Obtaining Your ChexSystems Report
You can request a copy of your report once every 12 months or if you have been denied an account in the last 60 days. Under the FCRA, you are entitled to a free disclosure if:
- You had adverse action taken against you. This might include a bank denying your account application.
- You are a victim of identity theft with a fraud alert on your file.
- Your report has erroneous data stemming from fraud.
- You are on public assistance.
- You are unemployed but plan to be employed within 60 days.

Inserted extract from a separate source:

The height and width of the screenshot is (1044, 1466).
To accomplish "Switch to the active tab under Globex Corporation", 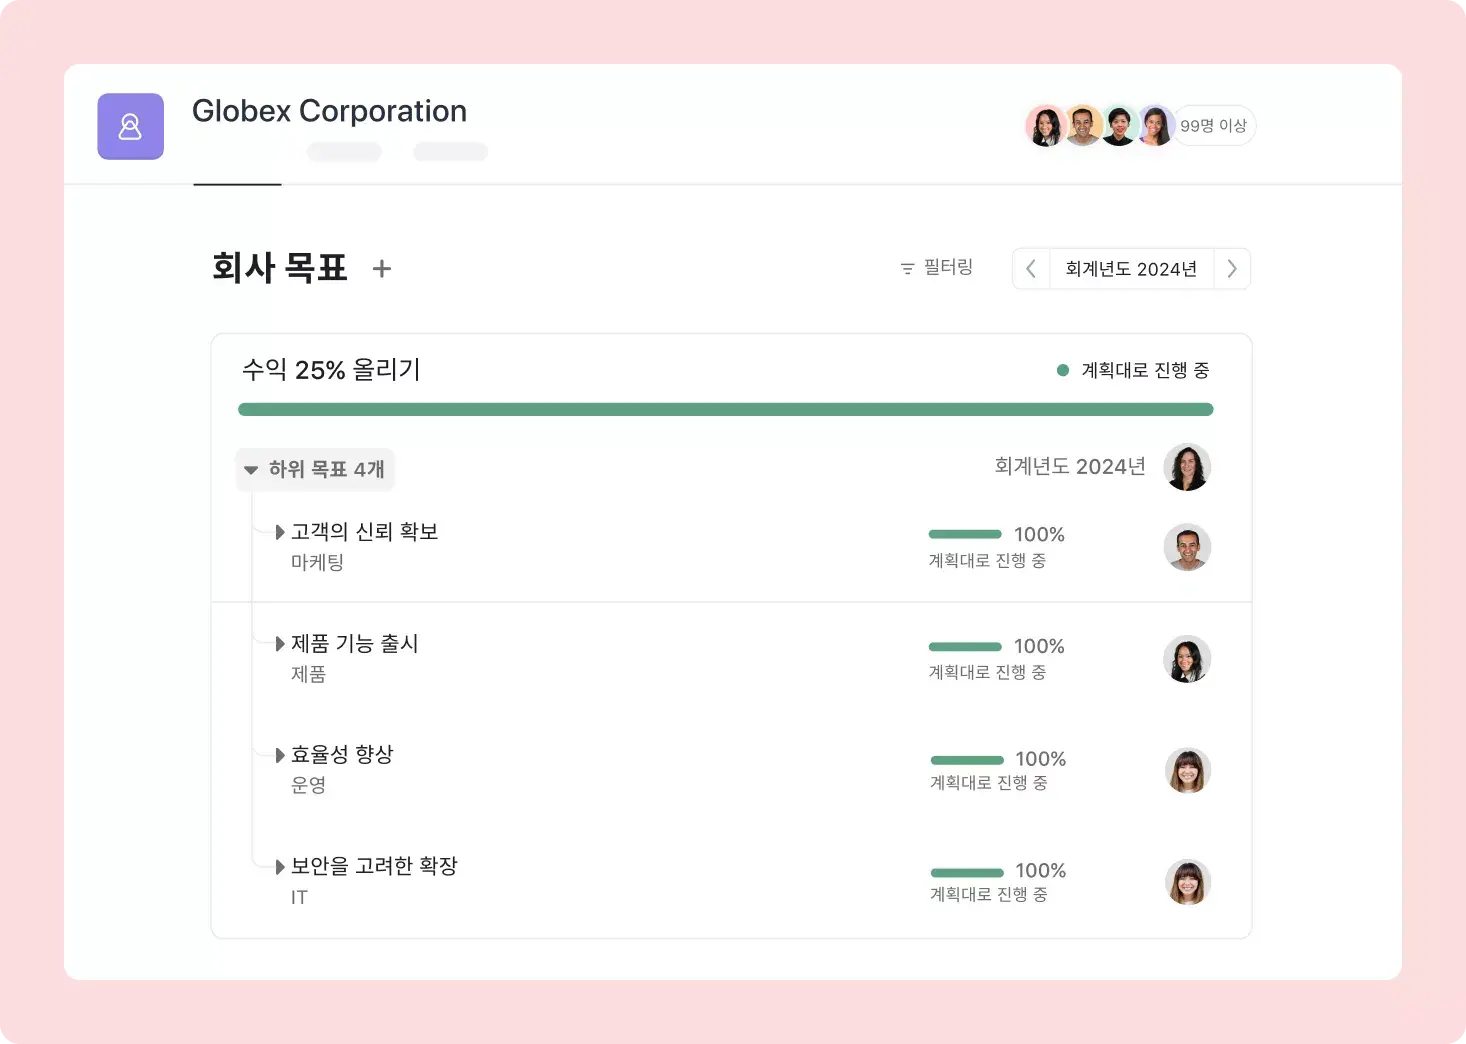I will pyautogui.click(x=237, y=172).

Request a report from the ChexSystem website. You should receive the report in about five business days, allowing you to see the specific claims made against you. You also can request your score from ChexSystems using the score order form.
Clearing up Issues
Take a proactive approach if you've been reported to ChexSystems. If you observe a problem that you acknowledge to be accurate, contact the bank immediately to begin repairing the problem. If you cannot pay off all of the money you owe to the bank at once, you might be able to set up a payment plan with the bank.
Once the money is paid off, the bank should report it to ChexSystems so your report can show that the debt is paid off. You also can request a letter stating this and take it to the bank where you are trying to open an account. A bank may be willing to work with you at this point, and a smaller local bank or credit union may be more open to working with someone who has had issues reported to ChexSystems.

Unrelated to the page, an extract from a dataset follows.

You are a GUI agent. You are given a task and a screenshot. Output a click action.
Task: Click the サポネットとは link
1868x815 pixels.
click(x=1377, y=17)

In contrast, if you believe that a negative item was reported in error, contact ChexSystems to initiate a dispute. Under the FCRA, the consumer reporting agency has a duty to correct or remove the inaccurate information, usually within 30 days.
Managing Without a Checking Account
An account denial and dispute with ChexSystems may result in a period of time when you have no checking account. It can be challenging to get by without using a bank for electronic access to your money. But you could make do with a savings account for a short time, bearing in mind that you would be limited to six withdrawals per month.

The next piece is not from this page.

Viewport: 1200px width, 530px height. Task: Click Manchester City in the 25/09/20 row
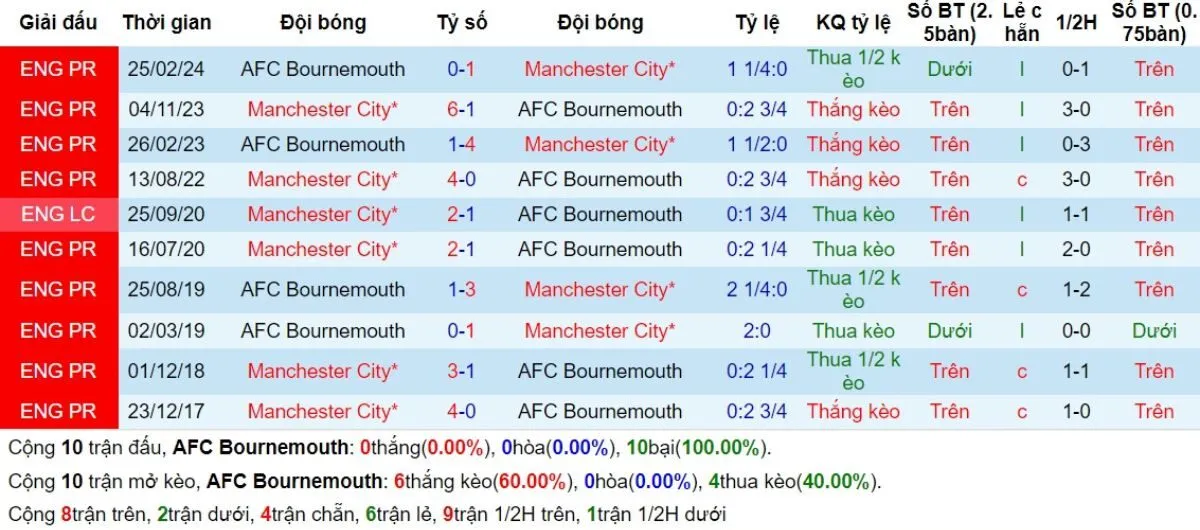[x=323, y=214]
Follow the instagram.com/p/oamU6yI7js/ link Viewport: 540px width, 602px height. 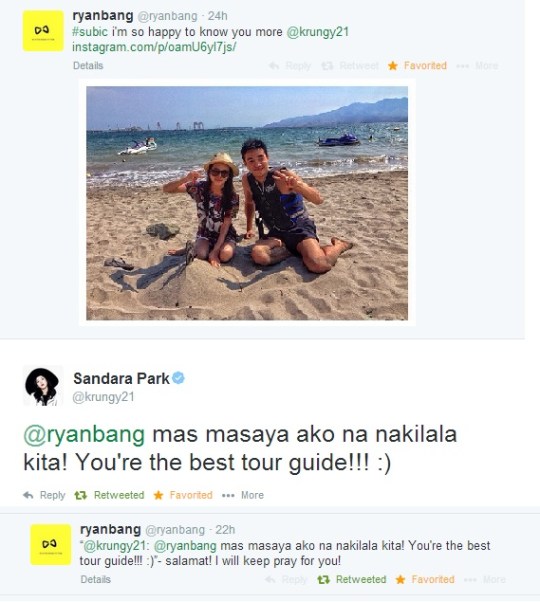(154, 47)
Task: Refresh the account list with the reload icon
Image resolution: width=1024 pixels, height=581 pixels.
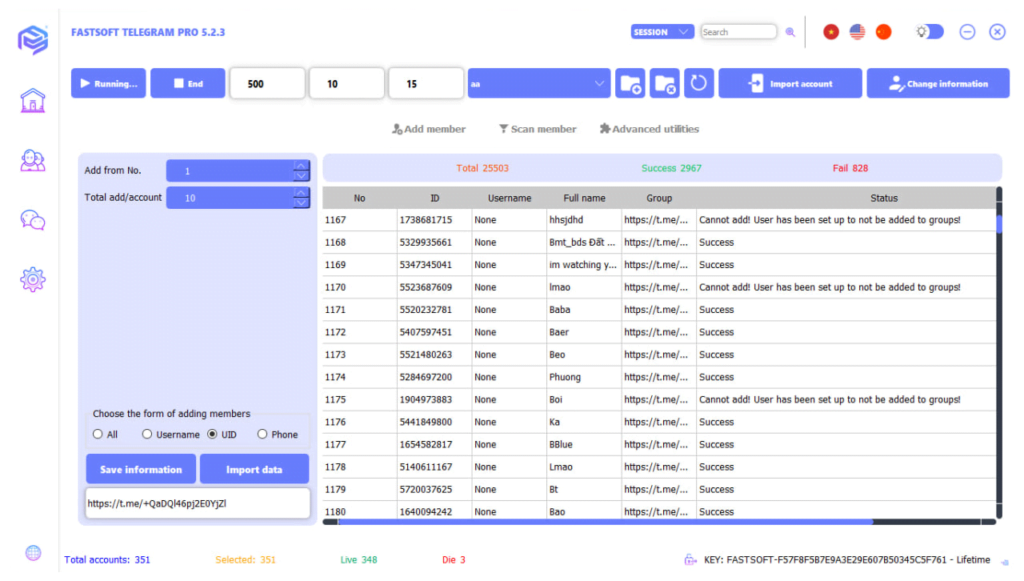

While addressing your report with ChexSystems, monitor your spending more closely and consider paying bills with money orders or prepaid credit cards. It won't be easy, but once you repair your reputation as a deposit account holder, you can qualify for traditional checking accounts with favorable terms.
Avoid Being Reported
The best way to keep a bank from reporting you to ChexSystems is to manage your bank accounts responsibly. To that end, there are several small actions you can take to prevent getting dinged by a bank.
- Balance your checking account regularly. Stick to a written budget to avoid overspending your balance in the future. Overdrafts often happen when people don't track their spending closely enough.
- Allow checks to clear before spending the balance. Making purchases against checks that later bounce could cause your account to go into overdraft. To avoid this, give checks a minimum of three to five days to clear, depending on the bank.
- Make a genuine effort to bring your account back into the positive. If you have a negative account balance you can't pay right away, some banks might work with you as long as you contact them in a timely manner. This works best if you communicate with your bank in person at the branch.
- Formally close accounts. Don't assume that zeroing out your balance is the same as closing it. The account may continue to incur fees or process automatic payments for as long as it is open, leaving you with a negative balance or overdraft fees. Discontinue any automatic payments from the account, and then contact your bank and formally close an account that you no longer need.